Deutsche Bahn filed suit for 5 million euros worth of damages as the longest and most widespread strike in the history of German rail severely affected goods and passenger traffic throughout the country.
The snow in Germany is likely to get deeper before the Bahn and the union reach a deal
The strike by train drivers organized in the GDL union virtually paralyzed regional and goods traffic in the east of the country, with state-owned rail company Deutsche Bahn (DB) providing only basic services to keep essential goods traffic flowing.
In western Germany, around 50 percent of regional services were hit, while express trains were less affected. In eastern regions of the country, however, many more passengers were left stranded with 70 percent to 80 percent of regional trains cancelled.
A DB spokesman confirmed the company had initiated court proceedings, suing GDL for 5 million euros ($7.5 million). The case relates to a previous strike called in July but could also set a precedent for Thursday's labor action.
Unlimited strikes could start next week
The rail strike spread from cargo to passenger trains early Thursday morning
The GDL, in which some three quarters of Germany's 20,000 train drivers are organized, has raised the stakes in the seven-month pay and conditions dispute, targeting goods, regional and long-distance traffic simultaneously. About 3,000 union members are reported to have walked out.
GDL Deputy Chairman Clause Weselsky warned Thursday that an unlimited strike could start as early as next week. The union said it was prepared to strike until Christmas if the Bahn didn't give in to its demands.
The current strike, which hit goods traffic from midday Wednesday and passenger services from 2:00 a.m. Thursday, is set to end at 2:00 a.m. Saturday.
Despite carmaker Audi closing a plant in Brussels due to lack of components, economists were divided on the cost of the strike. While some said limited strikes would not cause noticeable damage to the German economy other maintained a freight strike costs 50 million euros per day, with costs skyrocketing to 500 million euros daily if train drivers stay off the job longer than a week.
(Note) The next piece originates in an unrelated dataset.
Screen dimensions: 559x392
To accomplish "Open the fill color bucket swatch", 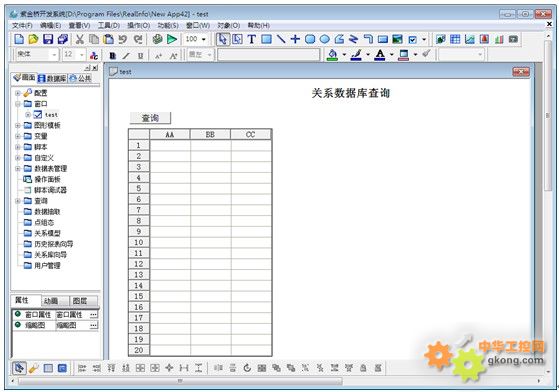I will (x=332, y=55).
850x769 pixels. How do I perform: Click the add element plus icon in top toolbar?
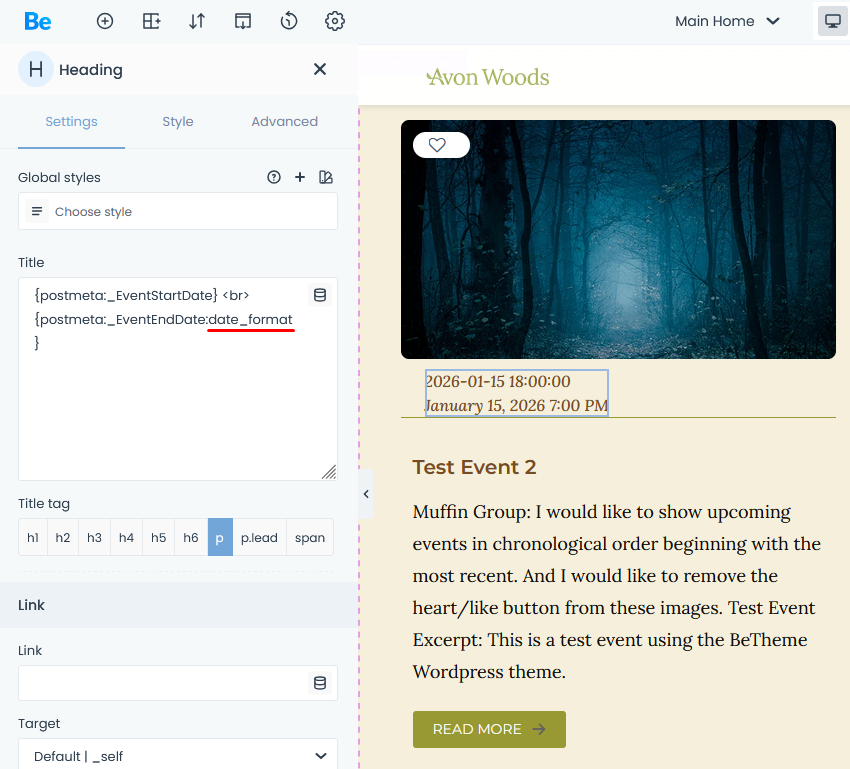coord(105,21)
Sympathy waning for union?
Some passengers are starting to get fed up with the lack of departures
Reports on the public's support in the labor dispute were split. Unscientific polls taken by news organizations at train stations showed overall support for the train drivers, but one professional poll indicated that sympathy for the union is dropping.
A Forsa poll for the German mass-market daily Bild, showed 45 percent of those asked agree with the GDL,.
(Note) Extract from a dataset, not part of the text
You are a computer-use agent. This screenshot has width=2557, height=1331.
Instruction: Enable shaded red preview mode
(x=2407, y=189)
"Any compromise must start with an improved offer," Weselsky said. DB's current offer did not meet the GDL's demand for a separate contract from other workers and boosted pay only through increased hours, he added.
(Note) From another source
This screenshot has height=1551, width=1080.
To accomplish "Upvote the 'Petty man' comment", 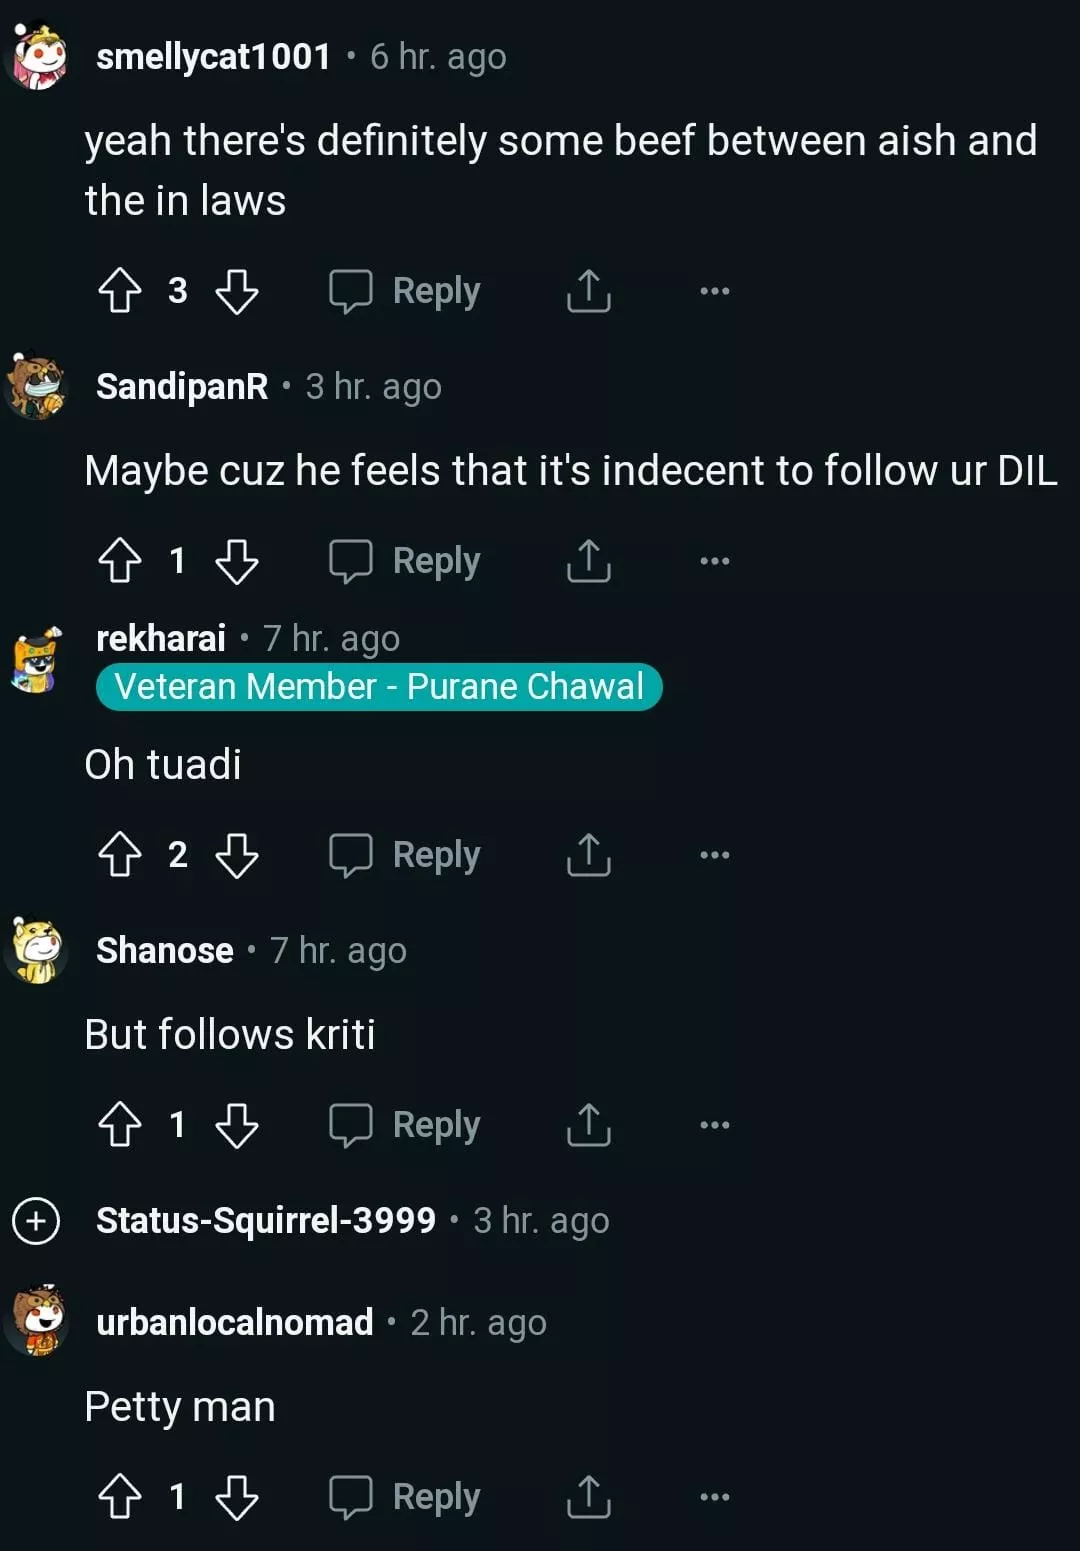I will coord(120,1497).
The GDL stuck by its position of refusing to negotiate on this basis, Weselsky said. DB has similarly refused to budge on a separate contract for drivers.
DB board member Karl-Friedrich Rausch termed the latest strike, the sixth since June, "senseless" and warned the company would not "unconditionally surrender."
"If we give in now, the damage to the economy would be even greater," he added
But DB management admitted the goods service situation was "increasingly critical."
Government working "behind the scenes"
Many train passengers found other ways to travel to avoid the strike
While the federal government stuck to established German practice of not intervening in labor disputes, Transport Minister Wolfgang Tiefensee said officials were "working behind the scenes" to resolve the potentially damaging conflict.
Tiefensee has repeatedly stressed the harm that would be done to Germany's booming economy by a lengthy strike.
Commuters responded by switching to cars or working from home. DB said it was maintaining most high-speed long-distance services, and many passengers were checking services on the Internet before attempting to travel.